# Crotched 12/13/14



## xlr8r (Dec 14, 2014)

Conditions: packed powder on top of frozen hardpack

My first day out on the year, too tired to go to where the goods are in northern NH or VT, so I just went to the Crotch and used my $35 mountain sports club ticket voucher (I will now have to buy more of those, good value).  Slept in so I did not get there until 11am and skied until 4pm.  Four main routes were open: galaxy to lower park, meteor, pluto's plunge, and milky way to supernova, with both sattelite summit and moonwalk open from the top of the rocket to access these routes.  Considering the weather earlier in the week, crotched seemed to be in good shape.  The summit area had some serious tree icing to show how much freezing rain the area must of had.  The rocket broke down for about an hour around 1pm, but they quickly got the valley quad up and running (nice to see the lift crews hustle), and the double also ran all day.  

Today ended up being good just to get my legs, feet, and rest of the body back into the groove of skiing again.  I like to start my season off at small mountains like the crotch or wawa just to get up to speed again.  The first 10 runs or so are always filled with lots of boot adjusting, and painful  legs and feet on the lift rides.  But by the end of the day after 20 runs I was feeling good, and had my boots tightened back to their normal position.  Off to Stratton for two days next weekend.


----------



## KD7000 (Dec 14, 2014)

I was there today (Sunday 12/14) with my daughter- pretty similar conditions.  Also our first day of the season.  They actually have a reasonable amount of terrain open.

Interestingly, the Rocket also was shut down for some kind of maintenance around noon.  Back up and running by about 1:00  (wasn't keeping exact track, but it wasn't out for too long).  I wonder what's going on with that lift?


----------



## deadheadskier (Dec 14, 2014)

Not sure, but it went down pretty much every day I skied there last year.  Usually for only short periods of time, but still annoying.


----------



## Tin (Dec 14, 2014)

::::::::::

- **Aim**
List the four main routes that the first post of the forum thread about Crotched says were open.

- **Supplied material**

::::::::::

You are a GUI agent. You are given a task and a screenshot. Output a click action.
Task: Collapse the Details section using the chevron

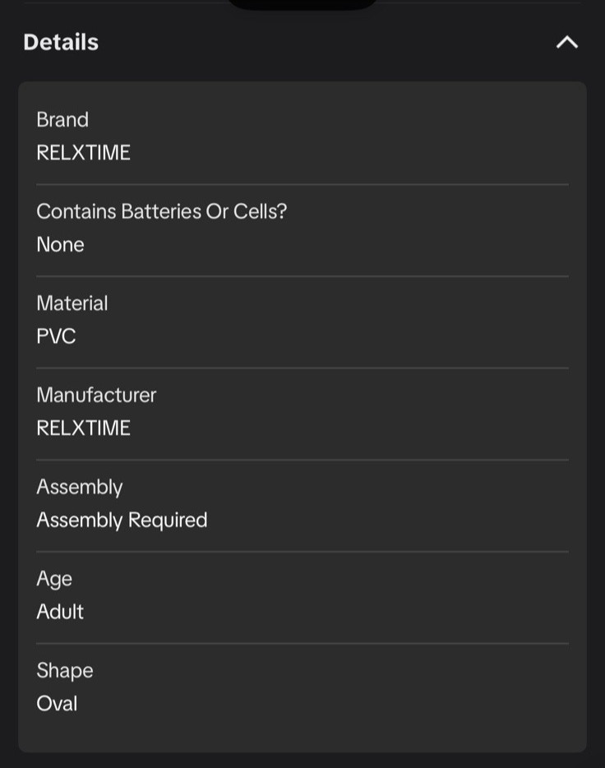click(x=566, y=42)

::::::::::

- **Written response**
- galaxy to lower park
- meteor
- pluto's plunge
- milky way to supernova